- Opening Delimiter -

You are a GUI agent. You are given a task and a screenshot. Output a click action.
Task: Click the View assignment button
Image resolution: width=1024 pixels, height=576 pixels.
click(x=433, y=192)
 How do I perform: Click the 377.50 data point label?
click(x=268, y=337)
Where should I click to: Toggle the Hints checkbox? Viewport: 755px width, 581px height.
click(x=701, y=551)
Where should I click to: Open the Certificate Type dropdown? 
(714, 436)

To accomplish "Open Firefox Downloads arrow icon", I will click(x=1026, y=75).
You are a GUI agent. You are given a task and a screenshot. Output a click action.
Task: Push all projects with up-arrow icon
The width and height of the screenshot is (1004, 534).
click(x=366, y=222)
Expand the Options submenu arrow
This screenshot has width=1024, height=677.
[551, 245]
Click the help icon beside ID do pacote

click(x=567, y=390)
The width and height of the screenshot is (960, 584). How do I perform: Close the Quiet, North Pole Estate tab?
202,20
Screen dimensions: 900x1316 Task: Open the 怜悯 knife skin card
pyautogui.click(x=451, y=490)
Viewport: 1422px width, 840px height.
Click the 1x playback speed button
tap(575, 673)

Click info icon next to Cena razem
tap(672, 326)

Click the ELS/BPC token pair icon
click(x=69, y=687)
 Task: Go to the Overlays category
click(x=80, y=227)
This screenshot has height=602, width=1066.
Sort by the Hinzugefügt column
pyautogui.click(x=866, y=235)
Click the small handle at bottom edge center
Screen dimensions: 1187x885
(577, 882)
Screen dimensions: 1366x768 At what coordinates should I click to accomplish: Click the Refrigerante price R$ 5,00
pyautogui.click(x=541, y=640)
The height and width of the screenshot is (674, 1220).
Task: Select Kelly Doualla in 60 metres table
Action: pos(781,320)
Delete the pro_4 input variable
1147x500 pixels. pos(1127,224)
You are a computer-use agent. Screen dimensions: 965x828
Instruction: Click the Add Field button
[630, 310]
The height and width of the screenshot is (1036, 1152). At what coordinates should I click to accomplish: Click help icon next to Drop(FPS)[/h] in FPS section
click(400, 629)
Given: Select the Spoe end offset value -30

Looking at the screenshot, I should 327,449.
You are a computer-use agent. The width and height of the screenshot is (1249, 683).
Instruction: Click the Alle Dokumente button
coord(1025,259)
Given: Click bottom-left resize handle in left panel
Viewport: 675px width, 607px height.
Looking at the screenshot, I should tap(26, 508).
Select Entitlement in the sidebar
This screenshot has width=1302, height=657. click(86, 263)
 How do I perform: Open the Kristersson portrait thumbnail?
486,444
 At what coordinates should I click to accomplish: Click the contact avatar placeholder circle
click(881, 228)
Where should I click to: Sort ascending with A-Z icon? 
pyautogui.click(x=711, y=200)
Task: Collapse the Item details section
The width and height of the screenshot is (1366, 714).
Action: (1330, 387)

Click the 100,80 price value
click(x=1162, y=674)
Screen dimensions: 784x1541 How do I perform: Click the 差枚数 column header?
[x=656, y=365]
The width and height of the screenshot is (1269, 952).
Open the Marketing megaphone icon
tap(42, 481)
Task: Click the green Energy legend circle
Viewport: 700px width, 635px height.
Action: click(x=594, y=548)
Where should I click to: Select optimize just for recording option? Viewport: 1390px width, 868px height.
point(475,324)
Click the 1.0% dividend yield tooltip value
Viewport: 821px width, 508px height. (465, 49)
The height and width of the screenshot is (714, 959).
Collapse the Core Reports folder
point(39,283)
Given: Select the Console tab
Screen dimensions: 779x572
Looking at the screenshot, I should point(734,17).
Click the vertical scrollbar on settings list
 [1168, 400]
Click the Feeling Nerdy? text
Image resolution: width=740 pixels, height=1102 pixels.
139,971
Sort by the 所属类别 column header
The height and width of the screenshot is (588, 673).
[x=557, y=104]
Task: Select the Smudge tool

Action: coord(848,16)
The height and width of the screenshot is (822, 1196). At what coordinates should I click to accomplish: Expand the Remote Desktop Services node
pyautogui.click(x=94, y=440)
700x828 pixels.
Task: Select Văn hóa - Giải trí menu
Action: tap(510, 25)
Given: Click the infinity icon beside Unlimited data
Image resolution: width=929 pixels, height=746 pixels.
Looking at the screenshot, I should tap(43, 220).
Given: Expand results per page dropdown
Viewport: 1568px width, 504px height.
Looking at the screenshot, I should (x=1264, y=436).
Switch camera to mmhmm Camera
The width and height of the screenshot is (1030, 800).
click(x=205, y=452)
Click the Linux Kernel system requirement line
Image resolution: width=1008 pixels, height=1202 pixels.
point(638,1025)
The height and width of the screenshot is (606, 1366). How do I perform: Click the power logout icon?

- Closing Delimiter -

** What the task requires **
Extract every line above containing the word "arrow".

** Finished task **
To accomplish "Open Firefox Downloads arrow icon", I will click(x=1026, y=75).
Task: Push all projects with up-arrow icon
Expand the Options submenu arrow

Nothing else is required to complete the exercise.